Tokyo — Hong Kong led strong gains in Asian stock markets on Thursday, buoyed by signs of progress in peace talks between Russia and Ukraine and by expectations of more support for China’s wobbly economy.

Pan-European stock futures also looked set for a firmer open, pointing 0.21% higher. US stock futures indicated a slightly lower restart, but followed a 2.2% surge for the S&P 500 overnight.

Investors took in stride the long expected start of monetary tightening in the US.

Treasury yields eased a little after spiking to nearly three-year highs overnight — with shorter-end yields rising more to flatten the curve — after the Fed on Wednesday raised the policy rate for the first time since 2018.

The Fed increased rates by a quarter point, as expected, and telegraphed equivalent hikes at every meeting for the remainder of this year to aggressively curb inflation.

The dollar, though, remained on the back foot and oil stabilised well south of recent multiyear highs amid signs of material progress in talks between Russia and Ukraine to end a three-week-old invasion that Moscow says is a “special military operation” to demilitarise its neighbour.

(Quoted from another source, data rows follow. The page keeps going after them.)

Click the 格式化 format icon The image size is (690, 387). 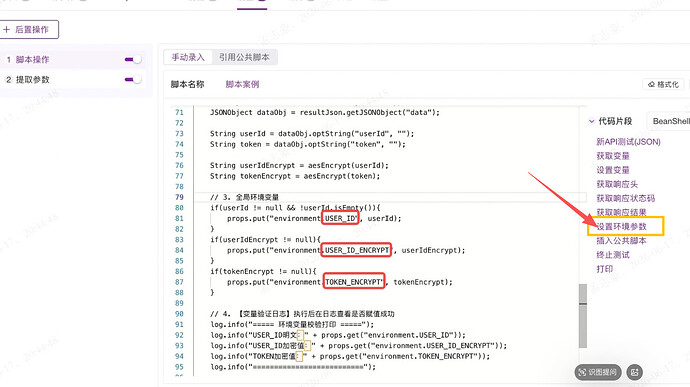[651, 85]
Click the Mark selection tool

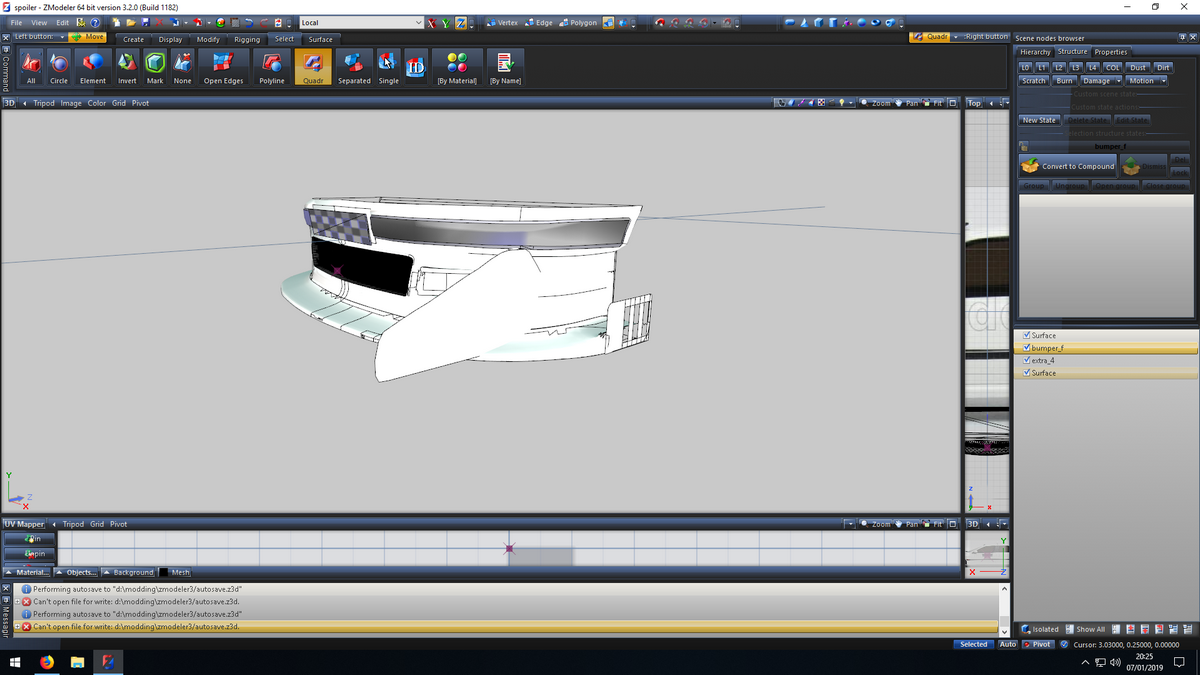click(x=155, y=64)
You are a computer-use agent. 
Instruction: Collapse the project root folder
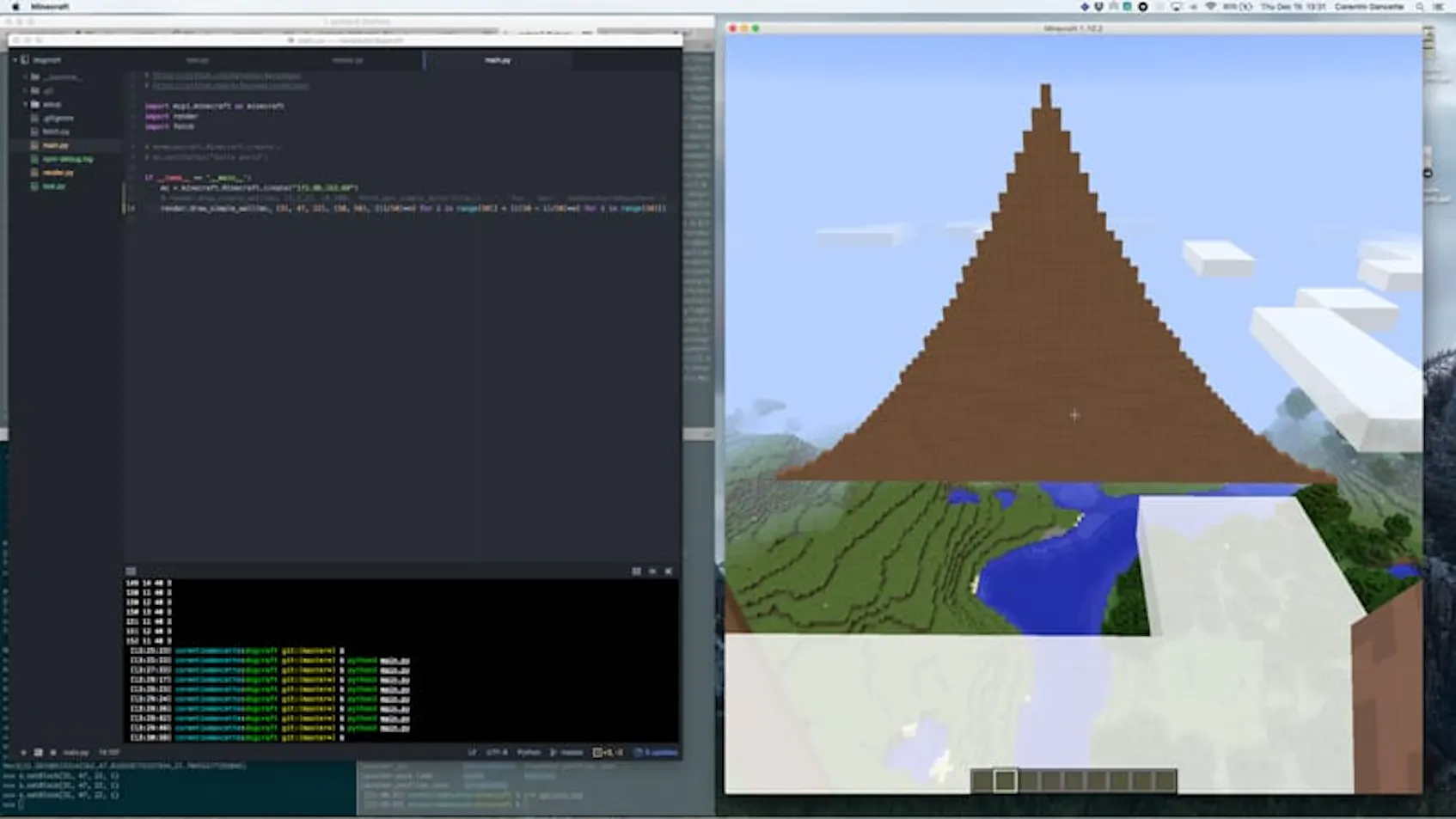[x=15, y=60]
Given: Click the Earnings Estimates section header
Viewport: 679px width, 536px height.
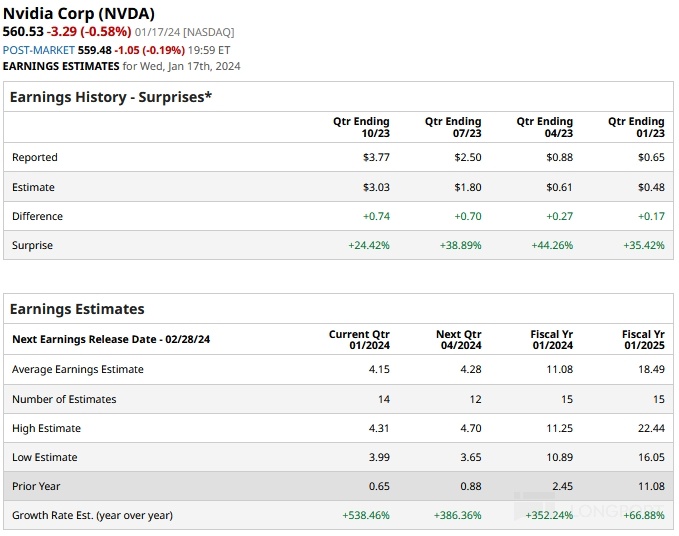Looking at the screenshot, I should 77,309.
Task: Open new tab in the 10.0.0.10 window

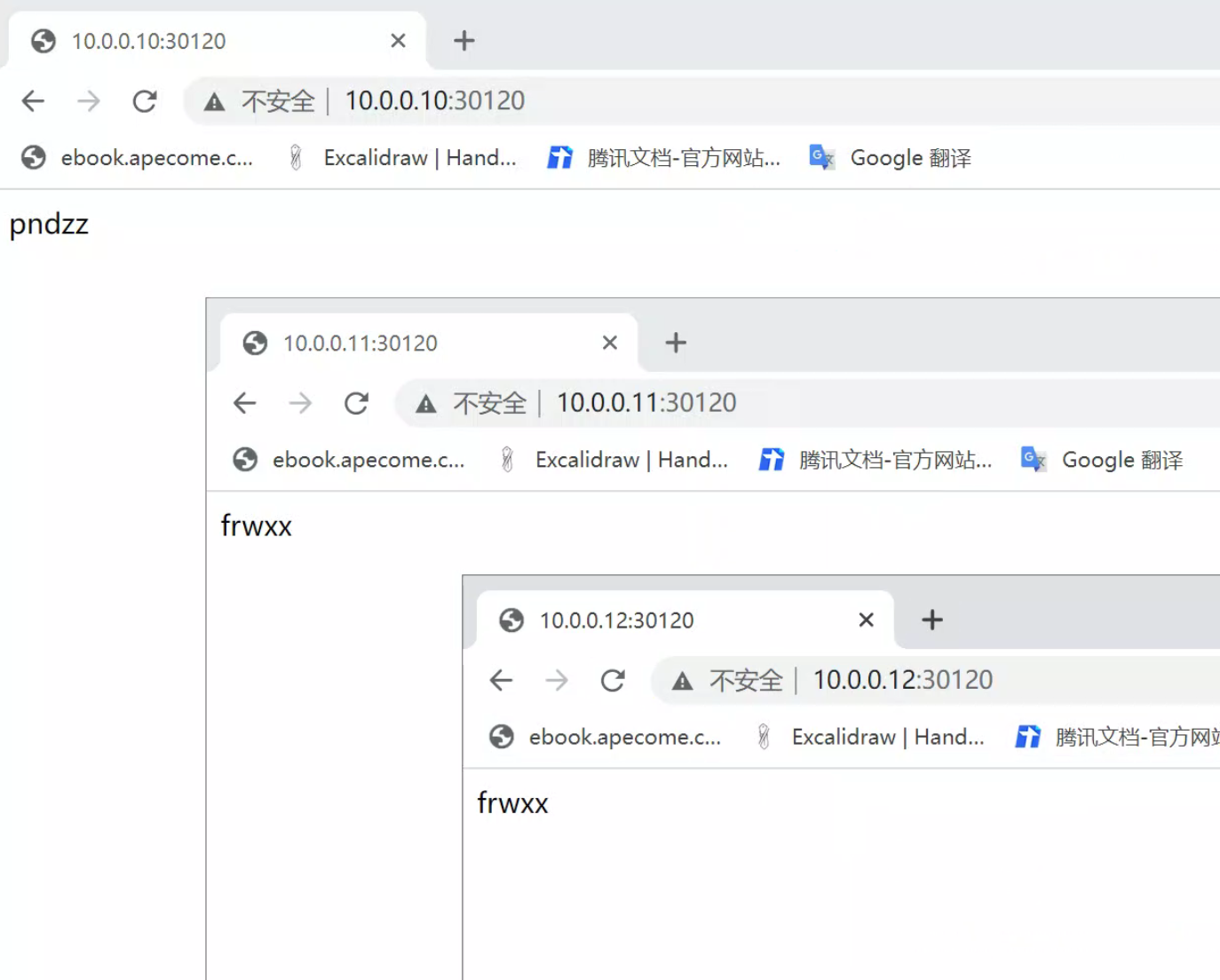Action: click(463, 41)

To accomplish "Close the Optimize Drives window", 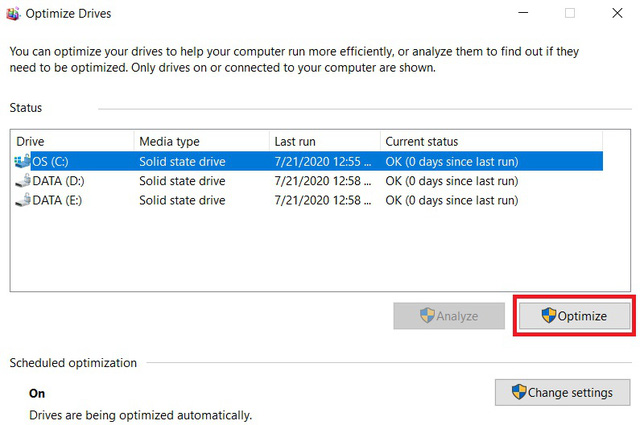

Meanwhile, investors’ concerns about a sharp slowdown in China, which is battling a spreading Covid-19 outbreak with ultra-restrictive measures, were assuaged after vice-premier Liu He on Wednesday signalled more stimulus to support the economy and markets, with additional supportive comments coming from the country’s central bank, the securities regulator and elsewhere.

Hong Kong’s Hang Seng jumped more than 5%, adding to Wednesday’s 9% surge. Beaten-down sectors including tech and real estate soared, with Country Garden Services Holdings and Country Garden Holdings climbing about 28% and 26%, respectively. Alibaba Group Holdings leapt 9%.

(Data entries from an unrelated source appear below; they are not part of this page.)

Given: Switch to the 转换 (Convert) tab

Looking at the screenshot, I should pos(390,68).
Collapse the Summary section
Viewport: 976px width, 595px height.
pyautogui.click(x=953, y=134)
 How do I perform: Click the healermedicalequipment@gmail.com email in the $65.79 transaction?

Chinese blue chips gained 2.3%, extending the previous day’s 4.3% rebound.

Japan also saw outsized gains, with the Nikkei vaulting 3.5% and touching a two-week peak.

An MSCI index of regional shares rallied 3%.

Wall Street stayed strong despite the Fed’s more hawkish tilt because chair Jerome Powell “emphasised that the economy was strong enough to withstand hikes, saying he wasn’t concerned by the possibility of a recession”, National Australia Bank economist Taylor Nugent wrote in a client note.

Glimmers of progress in Russia-Ukraine peace talks had already boosted market sentiment, along with the positive comments from Chinese officials, Nugent said.

The two-year US treasury yield hit 2.002% after the Fed decision before easing to 1.9159% in Tokyo trading, while the 10-year yield jumped to 2.2460% and then eased to 2.1403%. Both overnight levels were the highest since May 2019.

The safe-haven greenback remained out of favour, though, amid the improvement in market sentiment, and while the outcome of the Fed meeting was on the hawkish side, analysts saw it as within the bounds of market expectations.

The dollar index, which tracks the currency against six major peers, was slightly weaker at 98.476 after declining 0.47% on Wednesday.

Where the dollar showed some strength was against Japan’s currency, standing at ¥118.82, not too far from the more than six-year high of 119.13 reached overnight amid a widening monetary policy gap. The Bank of Japan is widely seen keeping stimulus ultra-easy on Friday as the economy continues to sputter.

The euro eased slightly to $1.1029, but holding on to most of Wednesday’s 0.74% bounce. Sterling stayed firm, trading at $1.3156 after rallying 0.77% in the previous session. The Bank of England announces policy later on Thursday and is expected to hike rates by an additional quarter point.

Crude oil rebounded on Thursday after the International Energy Agency (IEA) said a decline in oil demand due to higher prices would not offset the massive supply shortfall caused by a shut-in of Russian oil supplies.

Brent crude futures were up about $1.76, or 1.8%, to $98.02 a barrel, compared with a recent peak of $129.30. US West Texas Intermediate (WTI) crude was up $1.66, or 1.75%, to $95.04 a barrel, versus a top earlier in March of $124.58.